Performance
TUIX Core is designed for high throughput. The compiled C core handles rendering, compositing, and input, while the Python layer manages configuration and orchestration.
Benchmark Summary
Benchmarks measured on Windows 10, 12th Gen Intel Core i5-12450HX, 24GB RAM.
| Scenario | Mean Latency | Ops/sec | Peak RSS |
|---|---|---|---|
| Startup | 302 µs | 3,311 | 3.9 MB |
| Tree Construction (10 items) | 110 µs | 9,126 | 3.9 MB |
| Tree Construction (100 items) | 104 µs | 9,635 | 3.9 MB |
| Tree Construction (1000 items) | 97 µs | 10,309 | 4.0 MB |
| Re-render (no changes) | 10 µs | 96,154 | 3.9 MB |
| Content Update | 134 µs | 7,463 | 3.9 MB |
| Layout Stress (10×4 grid) | 1,142 µs | 876 | 4.0 MB |
| Scroll Stress (2000 items) | 112 µs | 8,929 | 4.1 MB |
| Virtual List (100K items) | 70 µs | 14,388 | 18.3 MB |
Rendering Optimizations
Delta Rendering
The renderer only processes rows that changed between frames. Each row is hashed using FNV-1a on the raw pixel data (before color quantization). Unchanged rows are skipped entirely — no quantization, no SGR emission, no output.
Color Quantization LUT
A 128KB precomputed lookup table maps RGB565 (65,536 entries) to the closest terminal color in ANSI16, ANSI256, or truecolor. The LUT is built once on the first render call, then all color matching is O(1) per pixel.
SGR Grouping
Consecutive pixels with identical foreground color, background color, and style flags are grouped into a single SGR (Select Graphic Rendition) escape sequence. This reduces the amount of escape code bytes emitted per row.
Chunked Output
Rendered ANSI output is accumulated in a 256KB buffer and flushed in chunks. This reduces the number of write() system calls and improves throughput on both Windows and POSIX.
Scene Pointer Caching
The main loop caches the active scene pointer across frames. Scene names are interned strings compared by pointer rather than value, making the per-frame scene lookup O(1).
Memory Profile
TUIX Core has a small memory footprint. Base RSS at startup is approximately 3.9 MB. Memory growth is primarily driven by the number of pixels in active buffers. A full-screen canvas at 120×30 uses approximately 120 × 30 × sizeof(TuixPixel) bytes.
Comparisons
TUIX Core was benchmarked against several terminal UI frameworks across languages:
| Framework | Language | Tree 1000 Items | Re-render | Peak RSS |
|---|---|---|---|---|
| TUIX.Core | Python/C | 97 µs | 10 µs | 3.9 MB |
| Ratatui | Rust | 125 µs | — | 3.2 MB |
| Bubble Tea | Go | 311 µs | — | 11.2 MB |
| blessed | Node.js | 5,800 µs | 124 µs | 152 MB |
| Ink | Node.js (React) | 3,200 µs | — | 87 MB |
Running Benchmarks
# Full benchmark suite (25 scenarios, outputs JSON + CSV)

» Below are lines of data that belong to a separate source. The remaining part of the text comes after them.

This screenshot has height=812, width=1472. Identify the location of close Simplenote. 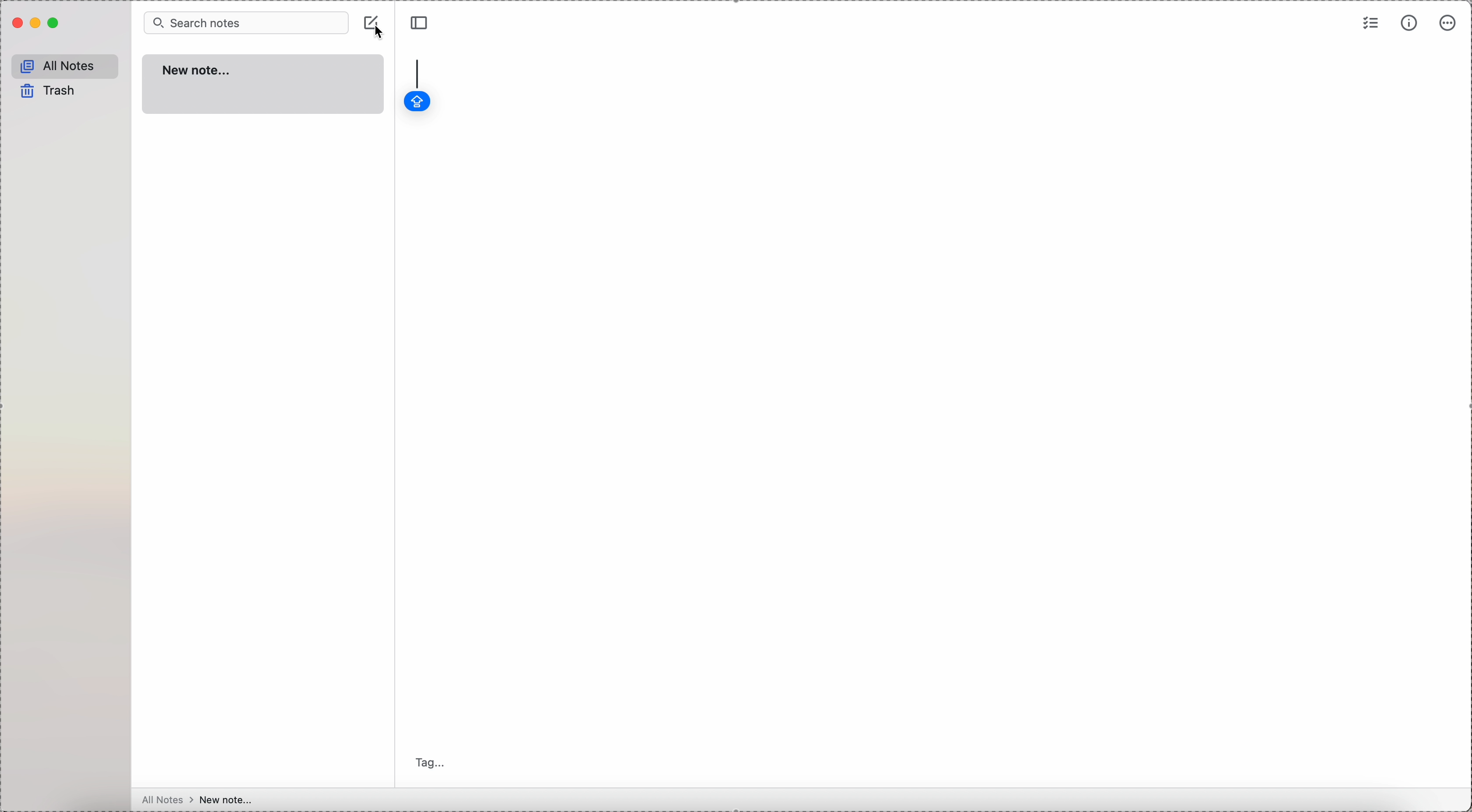
(16, 23).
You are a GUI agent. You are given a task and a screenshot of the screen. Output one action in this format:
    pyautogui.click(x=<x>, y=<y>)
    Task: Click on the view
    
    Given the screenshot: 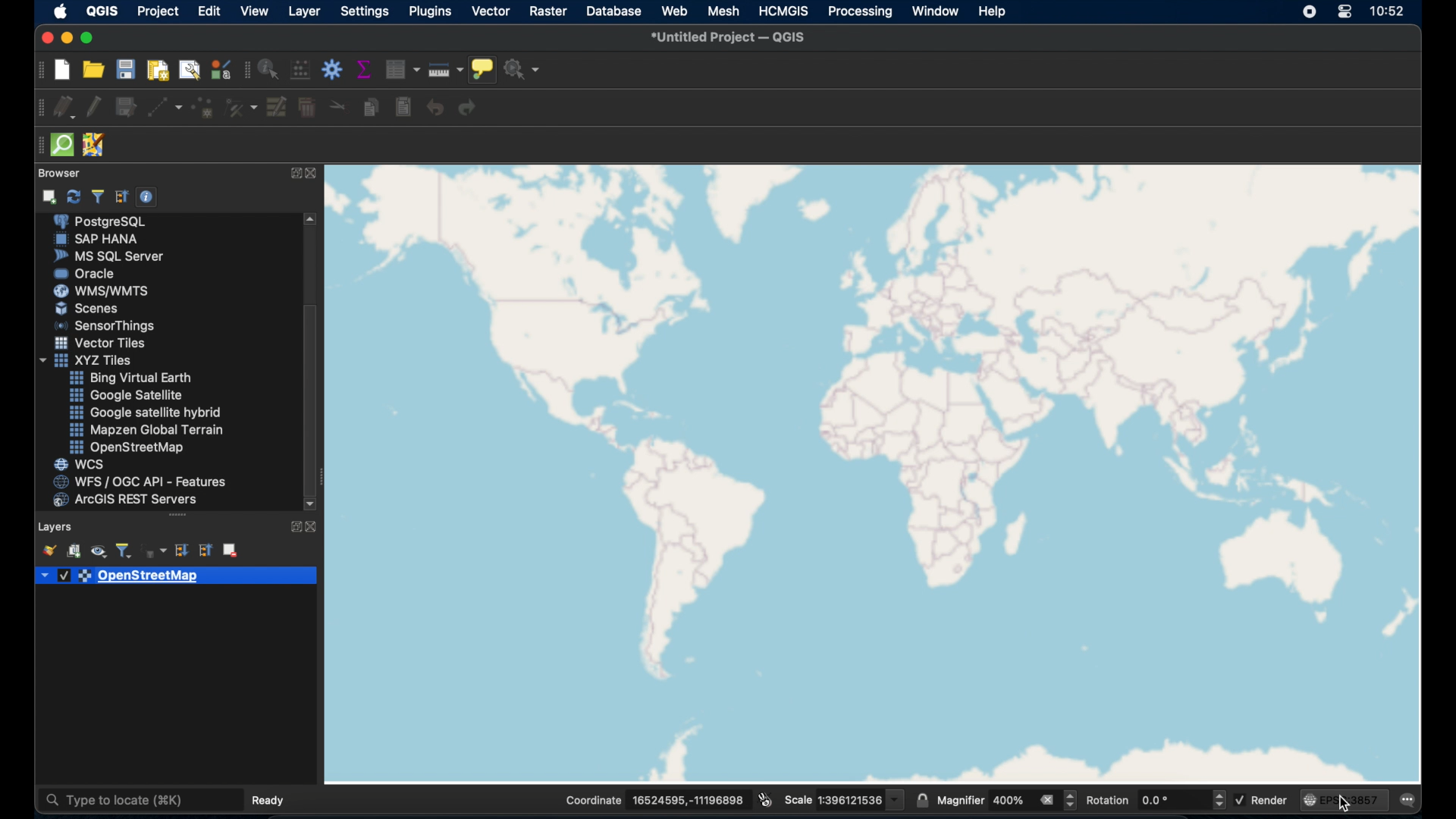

python tests/benchmarks/full_benchmark.py
# Micro scene benchmark (command buffer execution speed)
python tests/benchmarks/micro_scene_bench.pyThe full benchmark outputs benchmark.json, benchmark_summary.csv, and benchmark_frames.csv. The micro benchmark measures per-object command buffer execution cost in microseconds.